Prevention of Money Laundering Act
PMLA 2002 · India's AML/CFT Framework
To prevent money laundering and confiscate property derived from or involved in money laundering. Implements India's FATF obligations and international AML/CFT standards.
FATF Compliance & India's AML Framework
India became a FATF (Financial Action Task Force) member in 2010. PMLA is India's primary AML legislation. The 2019 and 2023 amendments were substantially driven by FATF Mutual Evaluation recommendations. FATF grey-listing risk remains a significant regulatory driver for continued legislative tightening.
PMLA runs simultaneously on three tracks: (1) criminal prosecution at the Special Court; (2) civil attachment at the Adjudicating Authority; and (3) KYC/STR compliance enforcement at FIU-IND. All three tracks must be managed concurrently.

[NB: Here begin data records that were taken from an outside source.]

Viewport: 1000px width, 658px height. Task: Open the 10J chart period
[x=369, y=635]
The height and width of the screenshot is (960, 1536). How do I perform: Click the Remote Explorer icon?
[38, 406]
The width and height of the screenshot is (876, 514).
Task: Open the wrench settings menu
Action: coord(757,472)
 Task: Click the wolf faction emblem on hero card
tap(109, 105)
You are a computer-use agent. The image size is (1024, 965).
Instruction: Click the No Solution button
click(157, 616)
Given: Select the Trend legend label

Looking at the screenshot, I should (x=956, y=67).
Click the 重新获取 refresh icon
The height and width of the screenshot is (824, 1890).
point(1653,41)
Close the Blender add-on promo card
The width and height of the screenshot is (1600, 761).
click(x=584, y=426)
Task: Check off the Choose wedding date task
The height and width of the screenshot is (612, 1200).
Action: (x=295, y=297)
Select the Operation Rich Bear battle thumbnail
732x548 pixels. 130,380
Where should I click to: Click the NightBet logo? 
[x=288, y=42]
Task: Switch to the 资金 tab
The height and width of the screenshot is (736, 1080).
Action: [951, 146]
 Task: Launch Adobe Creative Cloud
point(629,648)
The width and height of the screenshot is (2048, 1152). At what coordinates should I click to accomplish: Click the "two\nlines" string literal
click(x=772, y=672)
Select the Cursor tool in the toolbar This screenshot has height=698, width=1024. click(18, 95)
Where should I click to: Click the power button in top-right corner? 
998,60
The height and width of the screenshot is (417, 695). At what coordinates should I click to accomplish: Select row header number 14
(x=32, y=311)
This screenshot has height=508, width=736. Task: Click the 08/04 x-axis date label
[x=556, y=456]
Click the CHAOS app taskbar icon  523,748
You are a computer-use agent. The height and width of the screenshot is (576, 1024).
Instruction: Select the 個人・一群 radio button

Once the prosecution proves property is proceeds of crime, the burden shifts to the accused to prove it is NOT. The accused must prove on a balance of probabilities — the most significant difference from ordinary criminal law.
For bail under PMLA, both conditions must be satisfied: (1) reasonable grounds that accused is NOT guilty; AND (2) NOT likely to commit further offences on bail. Both must be established simultaneously — making PMLA bail extraordinarily difficult.
Key Amendments — How PMLA Has Evolved
Chapter Structure
How PMLA is organised
Preliminary
Short title, commencement, and the critical definitions — "proceeds of crime", "money laundering", "attachment", "scheduled offence", and "reporting entity".
Obligation of Banking Companies, Financial Institutions and Intermediaries
The offence of money laundering (S.3), punishment (S.4), obligation of reporting entities (banks, NBFCs, intermediaries) to maintain records, verify identities, and report suspicious transactions.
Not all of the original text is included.